▸ **Stored items**
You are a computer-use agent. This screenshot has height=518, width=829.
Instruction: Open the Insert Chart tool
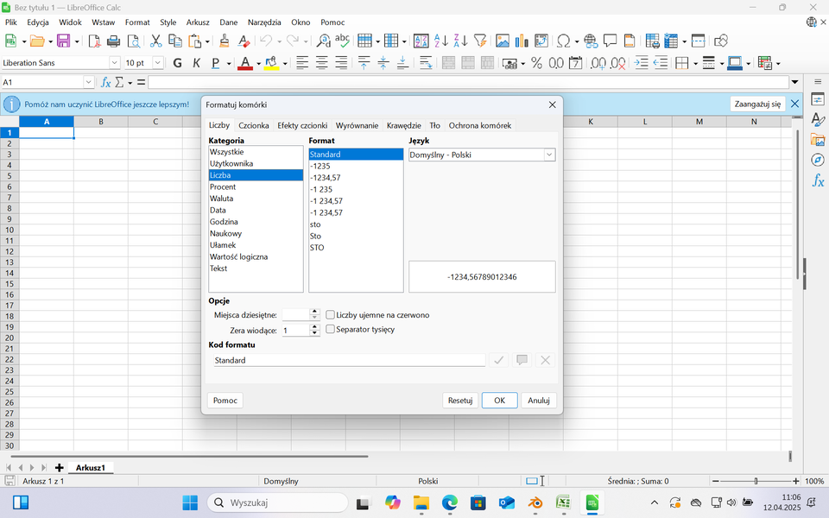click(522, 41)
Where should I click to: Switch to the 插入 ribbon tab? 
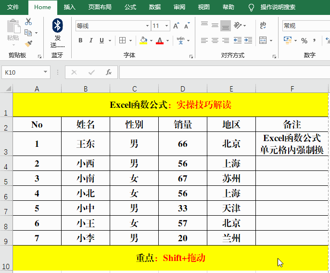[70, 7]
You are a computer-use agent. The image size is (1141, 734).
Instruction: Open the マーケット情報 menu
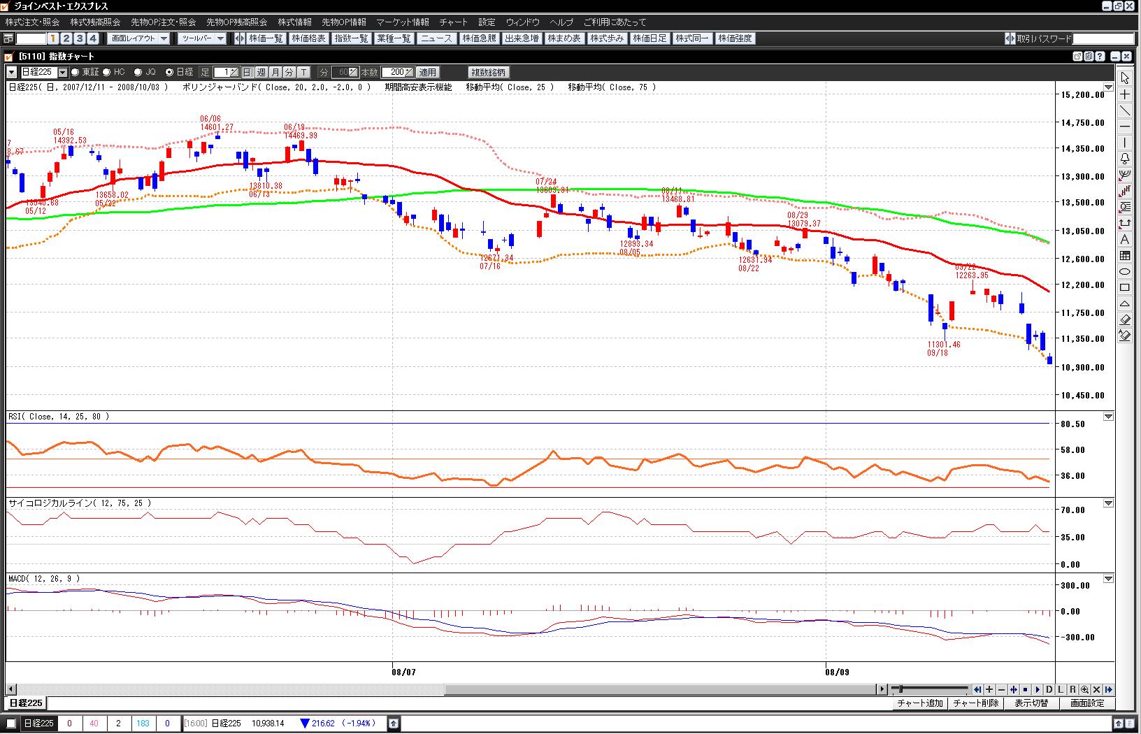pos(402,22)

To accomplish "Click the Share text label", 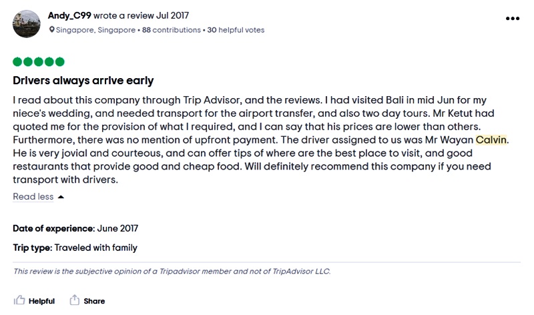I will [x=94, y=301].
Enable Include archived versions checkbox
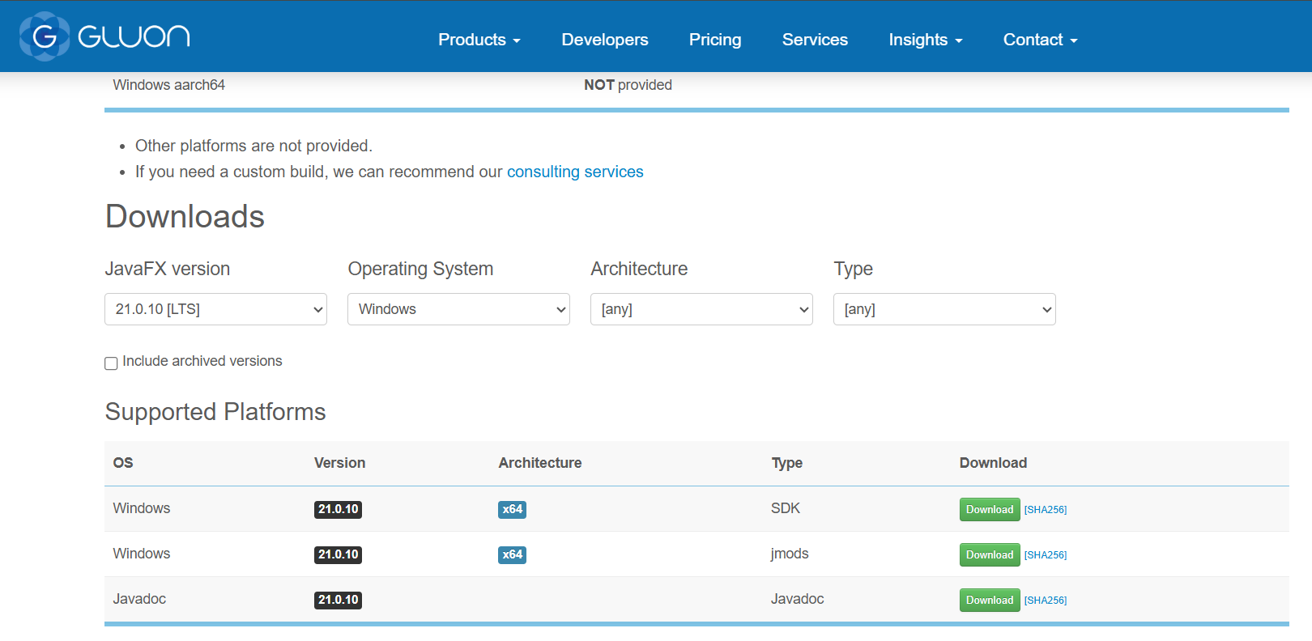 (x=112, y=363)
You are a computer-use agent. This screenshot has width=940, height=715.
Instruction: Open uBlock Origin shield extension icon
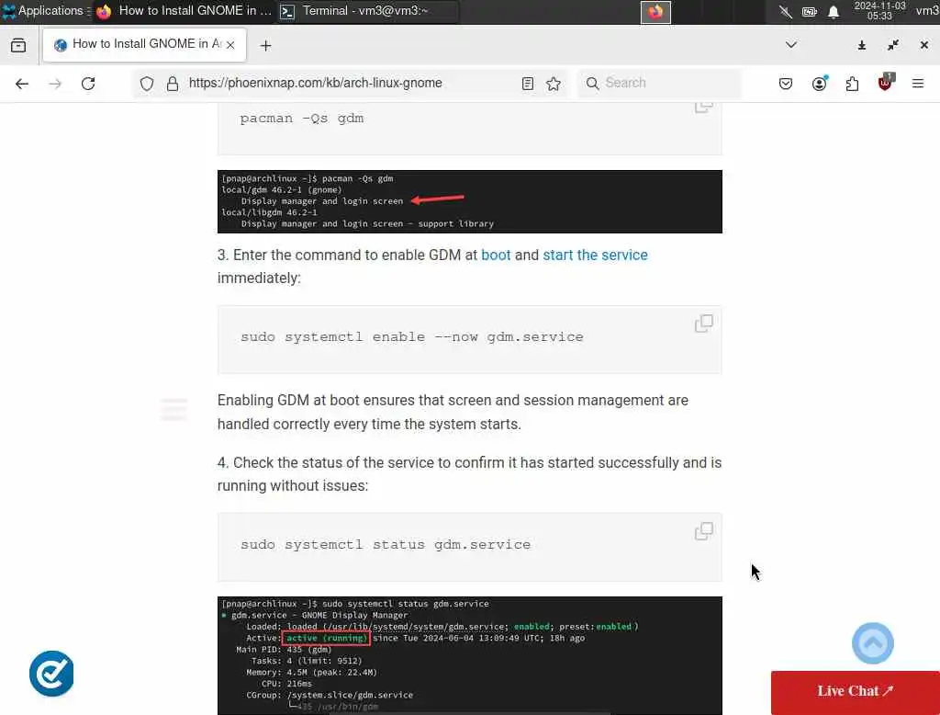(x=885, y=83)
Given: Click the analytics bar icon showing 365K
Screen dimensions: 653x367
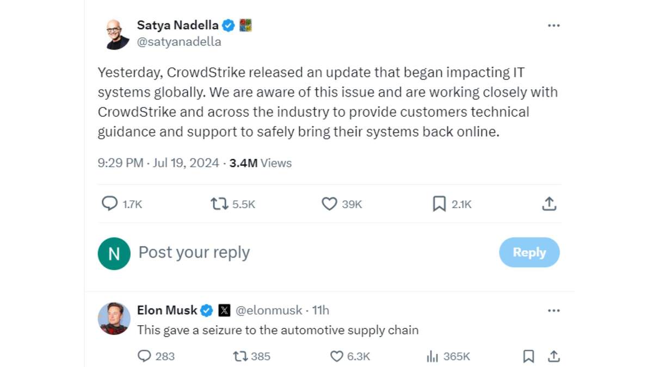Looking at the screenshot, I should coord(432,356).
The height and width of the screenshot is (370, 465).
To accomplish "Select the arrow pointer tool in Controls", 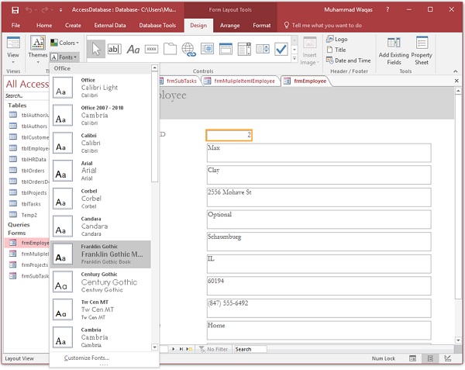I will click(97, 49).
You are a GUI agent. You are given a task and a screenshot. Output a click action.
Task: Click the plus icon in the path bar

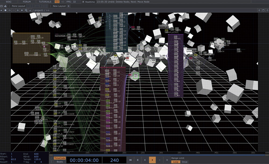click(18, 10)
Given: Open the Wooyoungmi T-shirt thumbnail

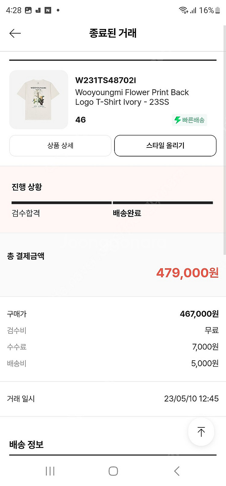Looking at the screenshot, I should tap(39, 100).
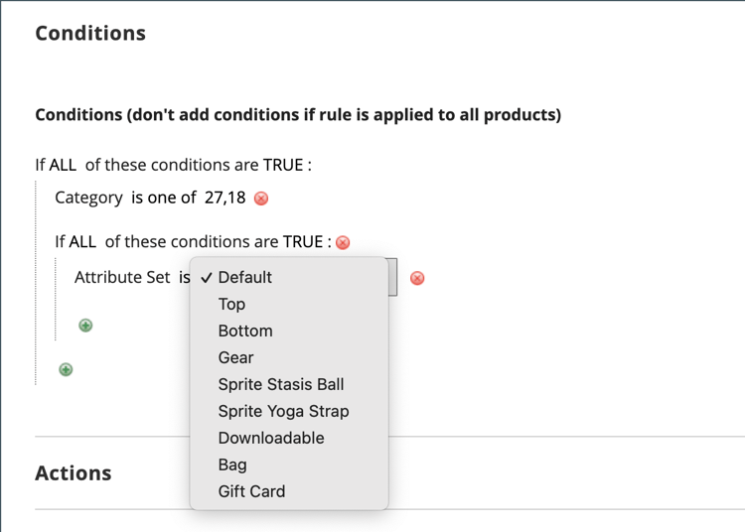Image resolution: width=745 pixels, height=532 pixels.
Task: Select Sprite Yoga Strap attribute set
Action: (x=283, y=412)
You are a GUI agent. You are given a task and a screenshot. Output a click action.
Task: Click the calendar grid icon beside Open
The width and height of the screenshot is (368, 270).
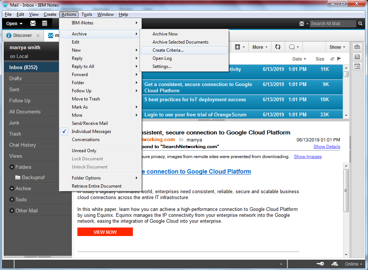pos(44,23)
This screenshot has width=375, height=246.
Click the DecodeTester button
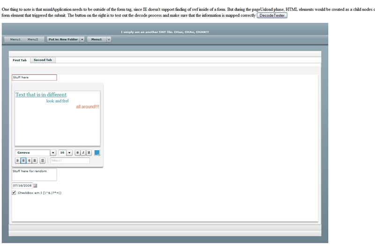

▸ **What you need to do**
Nothing but the lines from the one containing "Given: Open the Wooyoungmi T-shirt thumbnail" through the last line of the records above should appear, each repeated exactly, with no pictures.

▸ **Output of the task**
Given: Open the Wooyoungmi T-shirt thumbnail

Looking at the screenshot, I should tap(39, 100).
Image resolution: width=745 pixels, height=532 pixels.
Task: Select Sprite Yoga Strap attribute set
Action: (x=283, y=412)
You are a GUI agent. You are given a task and a screenshot. Output a click action.
Task: Click the calendar grid icon beside Open
The width and height of the screenshot is (368, 270).
pos(44,23)
This screenshot has width=375, height=246.
Click the DecodeTester button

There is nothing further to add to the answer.